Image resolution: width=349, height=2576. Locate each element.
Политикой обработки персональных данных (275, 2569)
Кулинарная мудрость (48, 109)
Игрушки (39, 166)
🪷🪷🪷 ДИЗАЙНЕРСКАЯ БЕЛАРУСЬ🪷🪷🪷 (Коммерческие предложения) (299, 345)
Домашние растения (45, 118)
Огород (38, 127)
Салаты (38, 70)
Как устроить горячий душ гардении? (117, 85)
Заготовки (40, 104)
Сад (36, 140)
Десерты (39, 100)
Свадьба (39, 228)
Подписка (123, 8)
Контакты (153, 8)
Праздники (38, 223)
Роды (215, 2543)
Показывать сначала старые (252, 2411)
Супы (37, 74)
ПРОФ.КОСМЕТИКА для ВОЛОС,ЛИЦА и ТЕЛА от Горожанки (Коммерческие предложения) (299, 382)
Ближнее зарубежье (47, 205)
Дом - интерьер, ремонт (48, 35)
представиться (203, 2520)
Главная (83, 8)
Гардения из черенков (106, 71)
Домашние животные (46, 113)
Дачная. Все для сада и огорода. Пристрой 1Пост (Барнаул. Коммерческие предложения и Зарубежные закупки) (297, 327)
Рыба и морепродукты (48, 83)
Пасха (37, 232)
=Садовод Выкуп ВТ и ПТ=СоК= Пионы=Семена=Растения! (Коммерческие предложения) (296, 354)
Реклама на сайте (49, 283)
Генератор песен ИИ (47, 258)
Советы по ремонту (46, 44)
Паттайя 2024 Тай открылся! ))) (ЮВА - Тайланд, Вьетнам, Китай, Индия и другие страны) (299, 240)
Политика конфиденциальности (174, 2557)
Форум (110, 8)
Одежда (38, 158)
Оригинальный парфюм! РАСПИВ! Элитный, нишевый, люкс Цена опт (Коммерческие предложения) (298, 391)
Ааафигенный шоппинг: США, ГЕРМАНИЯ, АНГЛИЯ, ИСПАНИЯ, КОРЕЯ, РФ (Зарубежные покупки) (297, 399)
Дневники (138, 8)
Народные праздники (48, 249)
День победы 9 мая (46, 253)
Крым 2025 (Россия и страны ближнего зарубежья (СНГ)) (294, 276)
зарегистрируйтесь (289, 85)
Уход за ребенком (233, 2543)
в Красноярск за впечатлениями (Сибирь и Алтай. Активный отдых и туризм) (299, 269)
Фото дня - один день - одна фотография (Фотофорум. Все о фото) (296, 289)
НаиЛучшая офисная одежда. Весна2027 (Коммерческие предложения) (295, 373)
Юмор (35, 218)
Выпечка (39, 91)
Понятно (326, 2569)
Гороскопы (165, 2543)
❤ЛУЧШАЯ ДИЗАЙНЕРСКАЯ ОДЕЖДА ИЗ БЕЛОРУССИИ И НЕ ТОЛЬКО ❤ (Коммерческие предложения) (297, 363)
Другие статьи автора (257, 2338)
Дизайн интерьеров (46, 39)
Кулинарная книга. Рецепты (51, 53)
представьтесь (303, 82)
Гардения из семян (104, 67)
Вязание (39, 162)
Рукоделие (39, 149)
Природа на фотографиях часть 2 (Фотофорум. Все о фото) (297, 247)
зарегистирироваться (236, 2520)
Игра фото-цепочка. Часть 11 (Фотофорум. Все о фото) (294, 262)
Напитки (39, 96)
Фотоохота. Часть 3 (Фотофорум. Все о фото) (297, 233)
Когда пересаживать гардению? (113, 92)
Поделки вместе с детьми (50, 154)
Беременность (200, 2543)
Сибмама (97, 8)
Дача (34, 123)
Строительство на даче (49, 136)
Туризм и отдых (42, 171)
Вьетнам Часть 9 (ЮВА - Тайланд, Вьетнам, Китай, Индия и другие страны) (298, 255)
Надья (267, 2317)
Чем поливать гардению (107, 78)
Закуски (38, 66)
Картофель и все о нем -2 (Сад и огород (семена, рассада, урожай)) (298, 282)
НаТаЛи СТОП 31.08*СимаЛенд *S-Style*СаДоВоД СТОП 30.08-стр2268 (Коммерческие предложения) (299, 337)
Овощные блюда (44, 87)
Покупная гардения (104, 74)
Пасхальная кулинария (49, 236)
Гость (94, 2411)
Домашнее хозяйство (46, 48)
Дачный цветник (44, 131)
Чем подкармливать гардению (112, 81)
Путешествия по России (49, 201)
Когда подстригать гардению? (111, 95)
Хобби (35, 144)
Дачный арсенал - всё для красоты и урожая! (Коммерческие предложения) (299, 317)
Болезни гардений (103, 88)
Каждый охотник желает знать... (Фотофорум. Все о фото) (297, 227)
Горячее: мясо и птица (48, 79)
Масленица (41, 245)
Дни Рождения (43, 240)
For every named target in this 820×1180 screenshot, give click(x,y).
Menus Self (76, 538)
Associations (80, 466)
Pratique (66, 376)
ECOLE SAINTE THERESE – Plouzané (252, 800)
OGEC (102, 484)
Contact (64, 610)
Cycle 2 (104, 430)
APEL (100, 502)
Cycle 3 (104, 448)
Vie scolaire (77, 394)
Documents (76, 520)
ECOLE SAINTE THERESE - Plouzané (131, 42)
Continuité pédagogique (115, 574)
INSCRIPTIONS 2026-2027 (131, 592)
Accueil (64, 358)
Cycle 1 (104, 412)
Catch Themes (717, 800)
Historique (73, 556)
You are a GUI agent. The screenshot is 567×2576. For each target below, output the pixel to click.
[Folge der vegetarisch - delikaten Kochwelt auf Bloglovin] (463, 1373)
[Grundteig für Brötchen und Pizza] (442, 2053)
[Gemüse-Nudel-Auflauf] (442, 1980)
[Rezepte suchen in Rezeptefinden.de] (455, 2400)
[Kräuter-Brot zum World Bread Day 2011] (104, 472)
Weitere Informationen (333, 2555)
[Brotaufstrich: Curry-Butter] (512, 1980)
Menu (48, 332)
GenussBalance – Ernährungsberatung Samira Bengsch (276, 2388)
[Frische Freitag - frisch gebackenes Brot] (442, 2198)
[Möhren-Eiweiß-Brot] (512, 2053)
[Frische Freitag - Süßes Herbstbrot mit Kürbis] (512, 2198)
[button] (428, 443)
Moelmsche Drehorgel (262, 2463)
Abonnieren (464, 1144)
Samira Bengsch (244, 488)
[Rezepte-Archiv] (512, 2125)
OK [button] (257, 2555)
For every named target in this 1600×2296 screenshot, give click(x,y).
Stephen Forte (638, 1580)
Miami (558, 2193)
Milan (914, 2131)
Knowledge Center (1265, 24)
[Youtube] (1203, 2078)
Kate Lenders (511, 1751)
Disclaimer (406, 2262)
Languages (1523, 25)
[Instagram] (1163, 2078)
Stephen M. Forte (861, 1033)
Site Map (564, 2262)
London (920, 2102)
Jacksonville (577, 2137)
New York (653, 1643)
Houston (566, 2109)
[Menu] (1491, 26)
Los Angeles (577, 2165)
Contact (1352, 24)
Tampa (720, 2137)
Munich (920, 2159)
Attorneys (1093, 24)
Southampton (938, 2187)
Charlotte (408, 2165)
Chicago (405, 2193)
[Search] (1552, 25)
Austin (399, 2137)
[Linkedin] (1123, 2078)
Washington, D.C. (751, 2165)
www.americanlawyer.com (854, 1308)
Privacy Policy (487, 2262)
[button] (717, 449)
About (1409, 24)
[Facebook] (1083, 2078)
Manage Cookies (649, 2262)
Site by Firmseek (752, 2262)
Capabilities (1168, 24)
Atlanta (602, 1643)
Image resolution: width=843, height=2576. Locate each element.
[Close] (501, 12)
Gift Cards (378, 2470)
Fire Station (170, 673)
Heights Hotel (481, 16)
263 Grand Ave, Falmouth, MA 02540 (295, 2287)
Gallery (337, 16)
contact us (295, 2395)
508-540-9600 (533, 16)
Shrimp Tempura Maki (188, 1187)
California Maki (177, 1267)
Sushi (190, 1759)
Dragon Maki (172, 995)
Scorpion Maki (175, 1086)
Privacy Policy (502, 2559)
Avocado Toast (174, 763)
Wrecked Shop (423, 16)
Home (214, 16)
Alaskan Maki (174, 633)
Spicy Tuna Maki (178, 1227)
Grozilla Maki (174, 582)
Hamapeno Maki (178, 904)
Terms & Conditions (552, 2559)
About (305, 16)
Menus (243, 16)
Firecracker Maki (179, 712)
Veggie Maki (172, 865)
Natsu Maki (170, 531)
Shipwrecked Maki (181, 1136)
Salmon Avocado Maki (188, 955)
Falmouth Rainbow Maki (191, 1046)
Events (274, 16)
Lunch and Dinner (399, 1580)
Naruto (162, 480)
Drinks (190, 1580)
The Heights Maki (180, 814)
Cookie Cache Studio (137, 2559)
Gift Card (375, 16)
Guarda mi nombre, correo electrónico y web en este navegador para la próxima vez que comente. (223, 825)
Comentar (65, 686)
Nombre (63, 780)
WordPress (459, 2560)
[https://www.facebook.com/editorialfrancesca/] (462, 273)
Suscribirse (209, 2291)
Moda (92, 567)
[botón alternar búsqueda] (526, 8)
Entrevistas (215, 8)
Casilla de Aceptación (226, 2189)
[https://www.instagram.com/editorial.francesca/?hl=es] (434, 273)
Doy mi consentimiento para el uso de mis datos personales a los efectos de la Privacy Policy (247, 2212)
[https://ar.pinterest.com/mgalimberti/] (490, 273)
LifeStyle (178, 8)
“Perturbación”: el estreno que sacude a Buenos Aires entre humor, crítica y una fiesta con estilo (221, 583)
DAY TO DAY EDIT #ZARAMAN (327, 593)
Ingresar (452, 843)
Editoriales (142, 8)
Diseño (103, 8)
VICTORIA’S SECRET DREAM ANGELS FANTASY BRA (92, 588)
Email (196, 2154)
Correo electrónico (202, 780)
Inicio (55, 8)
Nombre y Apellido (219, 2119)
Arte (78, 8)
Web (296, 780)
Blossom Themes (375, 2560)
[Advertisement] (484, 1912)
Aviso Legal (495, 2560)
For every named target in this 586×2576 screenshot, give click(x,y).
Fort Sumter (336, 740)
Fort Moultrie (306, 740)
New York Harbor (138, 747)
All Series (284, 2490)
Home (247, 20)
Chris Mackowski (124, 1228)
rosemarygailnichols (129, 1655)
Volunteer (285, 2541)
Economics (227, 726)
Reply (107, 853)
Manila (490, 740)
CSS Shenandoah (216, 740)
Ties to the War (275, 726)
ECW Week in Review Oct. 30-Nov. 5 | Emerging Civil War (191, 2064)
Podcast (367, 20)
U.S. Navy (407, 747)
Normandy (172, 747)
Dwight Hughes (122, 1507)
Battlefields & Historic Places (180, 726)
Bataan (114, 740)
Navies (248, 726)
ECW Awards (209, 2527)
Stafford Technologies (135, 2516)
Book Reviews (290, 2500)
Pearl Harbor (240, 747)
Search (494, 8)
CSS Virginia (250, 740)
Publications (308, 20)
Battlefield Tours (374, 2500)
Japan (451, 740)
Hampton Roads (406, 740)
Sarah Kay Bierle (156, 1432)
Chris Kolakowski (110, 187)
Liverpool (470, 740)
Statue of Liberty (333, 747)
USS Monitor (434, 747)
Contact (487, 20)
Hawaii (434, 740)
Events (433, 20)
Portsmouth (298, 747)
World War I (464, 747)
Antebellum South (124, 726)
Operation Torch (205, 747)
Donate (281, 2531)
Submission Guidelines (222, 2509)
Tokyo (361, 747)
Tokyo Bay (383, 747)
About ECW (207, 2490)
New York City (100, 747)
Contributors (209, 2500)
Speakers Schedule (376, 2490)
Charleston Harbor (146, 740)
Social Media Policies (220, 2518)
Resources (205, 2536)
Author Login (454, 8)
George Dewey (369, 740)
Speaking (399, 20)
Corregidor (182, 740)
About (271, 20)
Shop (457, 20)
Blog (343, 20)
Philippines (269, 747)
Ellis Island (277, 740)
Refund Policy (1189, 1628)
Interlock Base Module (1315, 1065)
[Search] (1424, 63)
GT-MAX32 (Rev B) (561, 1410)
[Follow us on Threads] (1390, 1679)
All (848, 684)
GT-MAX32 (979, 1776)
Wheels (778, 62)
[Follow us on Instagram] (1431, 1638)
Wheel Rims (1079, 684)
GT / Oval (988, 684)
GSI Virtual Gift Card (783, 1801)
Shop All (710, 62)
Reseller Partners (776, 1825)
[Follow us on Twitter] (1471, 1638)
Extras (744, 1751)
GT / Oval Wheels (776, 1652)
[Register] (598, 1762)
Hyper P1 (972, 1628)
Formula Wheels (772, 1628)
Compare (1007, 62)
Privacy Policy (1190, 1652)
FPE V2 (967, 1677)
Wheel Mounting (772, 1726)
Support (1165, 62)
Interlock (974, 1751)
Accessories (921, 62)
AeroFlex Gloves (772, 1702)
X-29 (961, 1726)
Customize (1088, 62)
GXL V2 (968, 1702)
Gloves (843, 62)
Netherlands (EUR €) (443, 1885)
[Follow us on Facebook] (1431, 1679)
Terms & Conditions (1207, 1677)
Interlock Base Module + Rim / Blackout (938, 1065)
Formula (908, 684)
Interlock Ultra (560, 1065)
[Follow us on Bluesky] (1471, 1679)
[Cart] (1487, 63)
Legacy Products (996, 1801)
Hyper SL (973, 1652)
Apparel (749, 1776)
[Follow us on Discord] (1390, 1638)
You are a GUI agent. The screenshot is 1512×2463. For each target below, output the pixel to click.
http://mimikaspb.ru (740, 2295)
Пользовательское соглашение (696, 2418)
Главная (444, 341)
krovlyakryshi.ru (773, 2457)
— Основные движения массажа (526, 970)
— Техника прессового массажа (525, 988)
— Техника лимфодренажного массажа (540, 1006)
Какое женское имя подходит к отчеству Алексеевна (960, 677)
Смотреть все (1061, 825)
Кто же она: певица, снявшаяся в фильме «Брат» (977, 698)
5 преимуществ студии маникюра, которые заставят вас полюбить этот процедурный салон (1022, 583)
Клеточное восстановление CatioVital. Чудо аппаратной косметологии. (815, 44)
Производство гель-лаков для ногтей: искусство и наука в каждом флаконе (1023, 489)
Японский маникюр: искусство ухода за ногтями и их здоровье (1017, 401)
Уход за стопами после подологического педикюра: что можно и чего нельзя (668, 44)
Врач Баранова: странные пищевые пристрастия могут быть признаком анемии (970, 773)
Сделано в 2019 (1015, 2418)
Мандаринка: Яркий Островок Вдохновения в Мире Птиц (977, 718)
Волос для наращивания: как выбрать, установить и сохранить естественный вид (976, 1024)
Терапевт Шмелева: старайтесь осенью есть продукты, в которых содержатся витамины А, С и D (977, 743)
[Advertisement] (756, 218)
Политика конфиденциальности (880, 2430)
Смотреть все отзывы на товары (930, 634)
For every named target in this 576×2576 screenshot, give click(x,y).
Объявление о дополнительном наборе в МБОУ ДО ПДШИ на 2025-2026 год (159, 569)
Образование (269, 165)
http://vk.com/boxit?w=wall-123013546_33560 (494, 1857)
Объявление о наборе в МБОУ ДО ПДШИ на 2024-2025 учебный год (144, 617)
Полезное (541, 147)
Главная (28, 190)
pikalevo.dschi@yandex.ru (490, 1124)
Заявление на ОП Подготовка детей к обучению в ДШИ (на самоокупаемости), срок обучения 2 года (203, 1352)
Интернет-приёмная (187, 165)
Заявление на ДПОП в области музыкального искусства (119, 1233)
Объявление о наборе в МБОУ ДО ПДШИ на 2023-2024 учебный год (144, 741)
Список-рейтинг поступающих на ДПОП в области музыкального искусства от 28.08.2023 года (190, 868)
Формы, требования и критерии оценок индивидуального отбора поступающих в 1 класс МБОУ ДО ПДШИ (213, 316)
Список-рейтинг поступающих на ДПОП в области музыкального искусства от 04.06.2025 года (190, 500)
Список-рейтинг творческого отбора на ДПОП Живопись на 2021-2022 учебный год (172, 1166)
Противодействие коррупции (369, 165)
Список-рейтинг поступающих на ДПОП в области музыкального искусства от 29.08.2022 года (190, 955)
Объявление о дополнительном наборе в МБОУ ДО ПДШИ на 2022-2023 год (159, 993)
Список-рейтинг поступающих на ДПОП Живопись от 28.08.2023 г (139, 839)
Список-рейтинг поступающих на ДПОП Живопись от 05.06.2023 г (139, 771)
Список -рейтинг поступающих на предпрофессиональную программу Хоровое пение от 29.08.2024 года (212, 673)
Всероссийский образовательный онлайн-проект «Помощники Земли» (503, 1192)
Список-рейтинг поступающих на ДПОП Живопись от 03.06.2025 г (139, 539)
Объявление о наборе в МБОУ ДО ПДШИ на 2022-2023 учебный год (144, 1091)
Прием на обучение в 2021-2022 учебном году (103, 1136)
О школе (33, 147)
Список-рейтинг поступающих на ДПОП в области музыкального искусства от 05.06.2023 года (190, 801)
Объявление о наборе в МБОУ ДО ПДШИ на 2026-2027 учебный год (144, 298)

^^^^^^^^^^^^^^^^

• **WHAT YOU ARE ASKED TO DO**: In the listing above, find the line holding "[Frische Freitag - frisch" and the line holding "Drinks (190, 1580)", then output those two lines and every line between them exactly.

• **OUTPUT FOR THIS TASK**:
[Frische Freitag - frisch gebackenes Brot] (442, 2198)
[Möhren-Eiweiß-Brot] (512, 2053)
[Frische Freitag - Süßes Herbstbrot mit Kürbis] (512, 2198)
[button] (428, 443)
Moelmsche Drehorgel (262, 2463)
Abonnieren (464, 1144)
Samira Bengsch (244, 488)
[Rezepte-Archiv] (512, 2125)
OK [button] (257, 2555)
For every named target in this 1600×2296 screenshot, give click(x,y).
Stephen Forte (638, 1580)
Miami (558, 2193)
Milan (914, 2131)
Knowledge Center (1265, 24)
[Youtube] (1203, 2078)
Kate Lenders (511, 1751)
Disclaimer (406, 2262)
Languages (1523, 25)
[Instagram] (1163, 2078)
Stephen M. Forte (861, 1033)
Site Map (564, 2262)
London (920, 2102)
Jacksonville (577, 2137)
New York (653, 1643)
Houston (566, 2109)
[Menu] (1491, 26)
Los Angeles (577, 2165)
Contact (1352, 24)
Tampa (720, 2137)
Munich (920, 2159)
Attorneys (1093, 24)
Southampton (938, 2187)
Charlotte (408, 2165)
Chicago (405, 2193)
[Search] (1552, 25)
Austin (399, 2137)
[Linkedin] (1123, 2078)
Washington, D.C. (751, 2165)
www.americanlawyer.com (854, 1308)
Privacy Policy (487, 2262)
[button] (717, 449)
About (1409, 24)
[Facebook] (1083, 2078)
Manage Cookies (649, 2262)
Site by Firmseek (752, 2262)
Capabilities (1168, 24)
Atlanta (602, 1643)
Image resolution: width=843, height=2576. Locate each element.
[Close] (501, 12)
Gift Cards (378, 2470)
Fire Station (170, 673)
Heights Hotel (481, 16)
263 Grand Ave, Falmouth, MA 02540 (295, 2287)
Gallery (337, 16)
contact us (295, 2395)
508-540-9600 (533, 16)
Shrimp Tempura Maki (188, 1187)
California Maki (177, 1267)
Sushi (190, 1759)
Dragon Maki (172, 995)
Scorpion Maki (175, 1086)
Privacy Policy (502, 2559)
Avocado Toast (174, 763)
Wrecked Shop (423, 16)
Home (214, 16)
Alaskan Maki (174, 633)
Spicy Tuna Maki (178, 1227)
Grozilla Maki (174, 582)
Hamapeno Maki (178, 904)
Terms & Conditions (552, 2559)
About (305, 16)
Menus (243, 16)
Firecracker Maki (179, 712)
Veggie Maki (172, 865)
Natsu Maki (170, 531)
Shipwrecked Maki (181, 1136)
Salmon Avocado Maki (188, 955)
Falmouth Rainbow Maki (191, 1046)
Events (274, 16)
Lunch and Dinner (399, 1580)
Naruto (162, 480)
Drinks (190, 1580)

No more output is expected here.